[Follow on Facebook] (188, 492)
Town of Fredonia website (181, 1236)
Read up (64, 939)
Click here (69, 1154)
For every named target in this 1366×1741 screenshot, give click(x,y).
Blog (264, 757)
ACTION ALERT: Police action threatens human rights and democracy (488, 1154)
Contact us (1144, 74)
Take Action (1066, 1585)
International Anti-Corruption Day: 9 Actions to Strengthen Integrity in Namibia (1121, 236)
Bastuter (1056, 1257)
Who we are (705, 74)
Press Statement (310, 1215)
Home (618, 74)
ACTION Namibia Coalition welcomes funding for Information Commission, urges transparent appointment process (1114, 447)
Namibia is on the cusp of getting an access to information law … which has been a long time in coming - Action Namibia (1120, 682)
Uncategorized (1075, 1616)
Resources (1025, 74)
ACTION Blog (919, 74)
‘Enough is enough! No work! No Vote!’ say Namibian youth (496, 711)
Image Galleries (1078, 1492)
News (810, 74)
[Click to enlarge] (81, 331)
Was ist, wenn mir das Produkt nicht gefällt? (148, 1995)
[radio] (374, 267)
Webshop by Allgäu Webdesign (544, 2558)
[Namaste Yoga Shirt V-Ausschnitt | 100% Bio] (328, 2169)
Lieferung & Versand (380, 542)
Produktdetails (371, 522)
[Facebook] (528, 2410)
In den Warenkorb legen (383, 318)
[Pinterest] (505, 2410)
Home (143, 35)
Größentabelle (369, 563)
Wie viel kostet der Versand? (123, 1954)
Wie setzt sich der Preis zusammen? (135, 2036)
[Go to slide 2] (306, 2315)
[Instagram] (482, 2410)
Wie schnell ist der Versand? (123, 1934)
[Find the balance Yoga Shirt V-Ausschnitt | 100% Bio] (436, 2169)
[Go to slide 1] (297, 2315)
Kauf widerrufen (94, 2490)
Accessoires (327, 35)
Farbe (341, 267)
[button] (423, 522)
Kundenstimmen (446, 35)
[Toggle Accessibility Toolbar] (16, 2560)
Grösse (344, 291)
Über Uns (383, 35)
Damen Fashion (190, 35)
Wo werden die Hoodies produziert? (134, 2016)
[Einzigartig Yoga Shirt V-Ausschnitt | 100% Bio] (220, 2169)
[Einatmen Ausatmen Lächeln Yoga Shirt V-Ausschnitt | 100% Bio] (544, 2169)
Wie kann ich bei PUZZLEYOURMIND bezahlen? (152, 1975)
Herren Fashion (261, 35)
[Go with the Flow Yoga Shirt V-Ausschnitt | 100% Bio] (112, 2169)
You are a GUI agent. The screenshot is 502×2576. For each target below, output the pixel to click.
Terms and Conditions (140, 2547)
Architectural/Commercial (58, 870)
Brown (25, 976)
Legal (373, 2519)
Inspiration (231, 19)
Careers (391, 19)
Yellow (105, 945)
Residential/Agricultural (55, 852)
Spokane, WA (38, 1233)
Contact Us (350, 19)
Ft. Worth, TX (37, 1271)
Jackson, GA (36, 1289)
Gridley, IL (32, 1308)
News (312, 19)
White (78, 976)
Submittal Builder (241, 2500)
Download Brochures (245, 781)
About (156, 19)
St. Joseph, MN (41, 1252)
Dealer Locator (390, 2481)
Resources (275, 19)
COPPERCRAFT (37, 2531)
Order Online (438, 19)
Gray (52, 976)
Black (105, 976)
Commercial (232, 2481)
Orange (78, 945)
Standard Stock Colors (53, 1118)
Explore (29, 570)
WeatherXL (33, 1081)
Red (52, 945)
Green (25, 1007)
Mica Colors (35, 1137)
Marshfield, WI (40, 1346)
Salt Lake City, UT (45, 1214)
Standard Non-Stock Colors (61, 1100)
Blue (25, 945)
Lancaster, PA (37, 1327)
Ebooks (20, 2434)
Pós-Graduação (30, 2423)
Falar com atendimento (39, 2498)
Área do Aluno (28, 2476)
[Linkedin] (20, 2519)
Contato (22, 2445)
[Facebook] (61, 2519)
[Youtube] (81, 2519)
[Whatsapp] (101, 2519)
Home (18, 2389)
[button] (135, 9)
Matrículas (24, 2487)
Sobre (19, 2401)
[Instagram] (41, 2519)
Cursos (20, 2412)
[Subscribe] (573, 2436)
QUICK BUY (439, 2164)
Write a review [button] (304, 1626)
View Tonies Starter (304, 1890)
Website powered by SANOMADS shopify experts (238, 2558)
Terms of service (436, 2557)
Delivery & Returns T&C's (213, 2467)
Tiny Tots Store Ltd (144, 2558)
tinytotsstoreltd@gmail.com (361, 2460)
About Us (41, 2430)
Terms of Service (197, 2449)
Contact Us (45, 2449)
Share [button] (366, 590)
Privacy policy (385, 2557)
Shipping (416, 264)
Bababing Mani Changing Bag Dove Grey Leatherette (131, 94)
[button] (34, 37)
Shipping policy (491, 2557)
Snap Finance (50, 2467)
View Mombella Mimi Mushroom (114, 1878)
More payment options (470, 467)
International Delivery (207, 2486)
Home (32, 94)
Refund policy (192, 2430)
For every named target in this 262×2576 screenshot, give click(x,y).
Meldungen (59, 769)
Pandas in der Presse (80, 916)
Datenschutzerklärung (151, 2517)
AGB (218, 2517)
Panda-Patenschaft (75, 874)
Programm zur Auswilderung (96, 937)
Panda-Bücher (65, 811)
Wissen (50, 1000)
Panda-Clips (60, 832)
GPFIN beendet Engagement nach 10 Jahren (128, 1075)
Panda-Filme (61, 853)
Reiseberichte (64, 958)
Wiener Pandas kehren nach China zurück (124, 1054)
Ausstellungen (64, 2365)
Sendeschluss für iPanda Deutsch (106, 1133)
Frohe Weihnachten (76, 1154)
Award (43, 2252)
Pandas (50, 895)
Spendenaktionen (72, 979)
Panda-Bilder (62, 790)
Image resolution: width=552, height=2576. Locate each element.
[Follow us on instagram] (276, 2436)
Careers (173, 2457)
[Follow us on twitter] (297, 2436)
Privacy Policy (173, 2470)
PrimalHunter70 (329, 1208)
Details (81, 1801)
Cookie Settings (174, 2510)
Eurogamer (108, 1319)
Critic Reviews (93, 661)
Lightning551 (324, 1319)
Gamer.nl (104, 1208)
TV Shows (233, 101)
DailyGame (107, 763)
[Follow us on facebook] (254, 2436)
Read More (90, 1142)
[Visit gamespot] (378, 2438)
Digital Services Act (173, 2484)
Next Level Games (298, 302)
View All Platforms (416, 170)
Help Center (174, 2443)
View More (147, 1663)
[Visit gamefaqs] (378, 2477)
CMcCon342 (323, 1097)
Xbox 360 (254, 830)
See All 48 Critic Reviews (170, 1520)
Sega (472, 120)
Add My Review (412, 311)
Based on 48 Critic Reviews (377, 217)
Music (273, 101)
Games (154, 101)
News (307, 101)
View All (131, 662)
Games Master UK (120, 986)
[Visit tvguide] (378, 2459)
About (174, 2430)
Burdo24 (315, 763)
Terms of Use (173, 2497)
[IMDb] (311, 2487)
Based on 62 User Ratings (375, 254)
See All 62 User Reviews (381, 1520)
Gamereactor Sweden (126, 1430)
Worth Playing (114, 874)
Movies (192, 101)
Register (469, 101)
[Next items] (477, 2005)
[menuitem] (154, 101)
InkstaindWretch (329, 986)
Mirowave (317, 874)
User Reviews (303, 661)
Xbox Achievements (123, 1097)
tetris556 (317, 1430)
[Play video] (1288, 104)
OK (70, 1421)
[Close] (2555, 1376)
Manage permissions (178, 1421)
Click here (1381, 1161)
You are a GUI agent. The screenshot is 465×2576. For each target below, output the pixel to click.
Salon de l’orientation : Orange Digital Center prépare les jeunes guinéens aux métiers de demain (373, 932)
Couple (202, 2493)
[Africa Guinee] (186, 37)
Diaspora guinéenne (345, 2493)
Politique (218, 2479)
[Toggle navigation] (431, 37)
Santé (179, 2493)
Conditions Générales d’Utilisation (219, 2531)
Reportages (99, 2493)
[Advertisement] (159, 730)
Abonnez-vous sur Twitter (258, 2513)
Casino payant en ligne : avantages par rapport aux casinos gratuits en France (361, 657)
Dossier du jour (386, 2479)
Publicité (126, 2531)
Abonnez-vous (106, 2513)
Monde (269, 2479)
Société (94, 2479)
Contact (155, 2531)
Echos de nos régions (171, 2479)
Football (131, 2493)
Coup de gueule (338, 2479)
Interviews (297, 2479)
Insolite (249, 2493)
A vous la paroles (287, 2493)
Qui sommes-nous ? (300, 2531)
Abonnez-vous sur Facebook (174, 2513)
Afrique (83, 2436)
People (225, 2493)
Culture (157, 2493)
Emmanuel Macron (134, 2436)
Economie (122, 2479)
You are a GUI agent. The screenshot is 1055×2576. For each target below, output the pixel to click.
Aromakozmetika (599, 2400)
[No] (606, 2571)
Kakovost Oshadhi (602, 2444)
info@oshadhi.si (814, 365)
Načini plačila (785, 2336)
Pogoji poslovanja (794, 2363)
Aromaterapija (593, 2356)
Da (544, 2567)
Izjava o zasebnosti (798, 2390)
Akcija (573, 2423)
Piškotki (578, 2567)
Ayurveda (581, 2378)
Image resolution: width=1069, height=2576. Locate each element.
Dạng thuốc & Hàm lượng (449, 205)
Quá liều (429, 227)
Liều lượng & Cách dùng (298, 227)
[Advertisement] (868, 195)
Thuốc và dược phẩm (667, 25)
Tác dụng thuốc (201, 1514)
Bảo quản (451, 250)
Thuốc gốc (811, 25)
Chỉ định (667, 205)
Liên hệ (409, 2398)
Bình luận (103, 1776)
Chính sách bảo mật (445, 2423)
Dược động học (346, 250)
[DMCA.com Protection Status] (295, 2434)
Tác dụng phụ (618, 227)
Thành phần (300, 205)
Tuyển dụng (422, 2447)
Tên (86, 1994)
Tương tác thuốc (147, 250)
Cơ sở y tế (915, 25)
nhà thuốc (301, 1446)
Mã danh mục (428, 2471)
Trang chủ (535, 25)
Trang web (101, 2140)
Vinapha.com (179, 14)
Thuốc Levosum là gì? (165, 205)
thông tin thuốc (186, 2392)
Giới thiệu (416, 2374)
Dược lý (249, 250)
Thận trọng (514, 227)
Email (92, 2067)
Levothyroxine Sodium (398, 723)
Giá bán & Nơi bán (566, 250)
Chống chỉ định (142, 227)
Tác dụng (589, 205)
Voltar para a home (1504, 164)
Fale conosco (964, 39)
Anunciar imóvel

Task brief
Retype exactly the lines from the start of the entries through the one with "[Einatmen Ausatmen Lächeln"; include both ends.

Exercise result
[Follow on Facebook] (188, 492)
Town of Fredonia website (181, 1236)
Read up (64, 939)
Click here (69, 1154)
For every named target in this 1366×1741 screenshot, give click(x,y).
Blog (264, 757)
ACTION ALERT: Police action threatens human rights and democracy (488, 1154)
Contact us (1144, 74)
Take Action (1066, 1585)
International Anti-Corruption Day: 9 Actions to Strengthen Integrity in Namibia (1121, 236)
Bastuter (1056, 1257)
Who we are (705, 74)
Press Statement (310, 1215)
Home (618, 74)
ACTION Namibia Coalition welcomes funding for Information Commission, urges transparent appointment process (1114, 447)
Namibia is on the cusp of getting an access to information law … which has been a long time in coming - Action Namibia (1120, 682)
Uncategorized (1075, 1616)
Resources (1025, 74)
ACTION Blog (919, 74)
‘Enough is enough! No work! No Vote!’ say Namibian youth (496, 711)
Image Galleries (1078, 1492)
News (810, 74)
[Click to enlarge] (81, 331)
Was ist, wenn mir das Produkt nicht gefällt? (148, 1995)
[radio] (374, 267)
Webshop by Allgäu Webdesign (544, 2558)
[Namaste Yoga Shirt V-Ausschnitt | 100% Bio] (328, 2169)
Lieferung & Versand (380, 542)
Produktdetails (371, 522)
[Facebook] (528, 2410)
In den Warenkorb legen (383, 318)
[Pinterest] (505, 2410)
Home (143, 35)
Größentabelle (369, 563)
Wie viel kostet der Versand? (123, 1954)
Wie setzt sich der Preis zusammen? (135, 2036)
[Go to slide 2] (306, 2315)
[Instagram] (482, 2410)
Wie schnell ist der Versand? (123, 1934)
[Find the balance Yoga Shirt V-Ausschnitt | 100% Bio] (436, 2169)
[Go to slide 1] (297, 2315)
Kauf widerrufen (94, 2490)
Accessoires (327, 35)
Farbe (341, 267)
[button] (423, 522)
Kundenstimmen (446, 35)
[Toggle Accessibility Toolbar] (16, 2560)
Grösse (344, 291)
Über Uns (383, 35)
Damen Fashion (190, 35)
Wo werden die Hoodies produziert? (134, 2016)
[Einzigartig Yoga Shirt V-Ausschnitt | 100% Bio] (220, 2169)
[Einatmen Ausatmen Lächeln Yoga Shirt V-Ausschnitt | 100% Bio] (544, 2169)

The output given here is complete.